Introduction: In 40-70% of out-of-hospital cardiac arrest (OHCA) cases, chest compressions (CCs) during CPR induce measurable oscillations in capnography (E T CO 2 ). Recent studies suggest the magnitude and frequency of oscillations are due to intrathoracic airflow dependent on airway patency. These oscillations can be quantified by the Airway Opening Index (AOI), ranging from 0-100%. We sought to develop, automate, and evaluate multiple methods of computing AOI throughout CPR. Methods: We conducted a retrospective study of all OHCA cases in Seattle, WA during 2019. E T CO 2 and impedance waveforms from LifePak 15 defibrillators were annotated for the presence of intubation and CPR, and imported into MATLAB for analysis.
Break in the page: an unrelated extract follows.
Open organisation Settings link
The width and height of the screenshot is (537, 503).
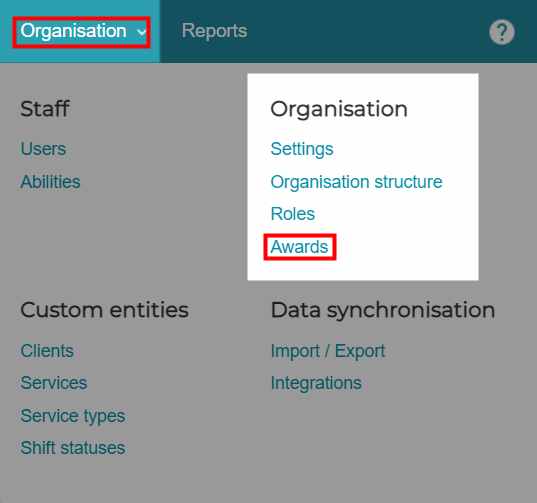pos(302,149)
Four proposed methods for computing AOI were developed (Fig. 1) using peak E T CO 2 in conjunction with ΔE T CO 2 (oscillations in E T CO 2 from CCs). We examined the feasibility of automating ΔE T CO 2 and AOI calculation during CCs throughout OHCA resuscitation and evaluated differences in mean AOI using each method. Statistical significance was assessed with ANOVA (alpha = 0.05). Results: AOI was measurable in 312 of 465 cases. Mean [95% confidence interval] AOI across all cases was 34.3% [32.0-36.5%] for method 1, 27.6% [25.5-29.7%] for method 2, 22.7% [21.1-24.3%] for method 3, and 28.8% [26.6-31.0%] for method 4. Mean AOI was significantly different across the four methods (p<0.001), with the greatest difference between method 1 and 3 (11.6%, p<0.001), but no significant difference between methods 2 and 4 (p=0.44). Mean ΔE T CO 2 was 7.76 [7.08-8.44] mmHg. Conclusion: We implemented four proposed methods of automatically calculating AOI during OHCA. Each method produced a different average AOI. Consistent, automated methods to measure AOI provide the foundation to evaluate if, and how, AOI may change with treatment or predict outcomes. These four approaches require additional investigation to understand which may be best suited to improve OHCA care.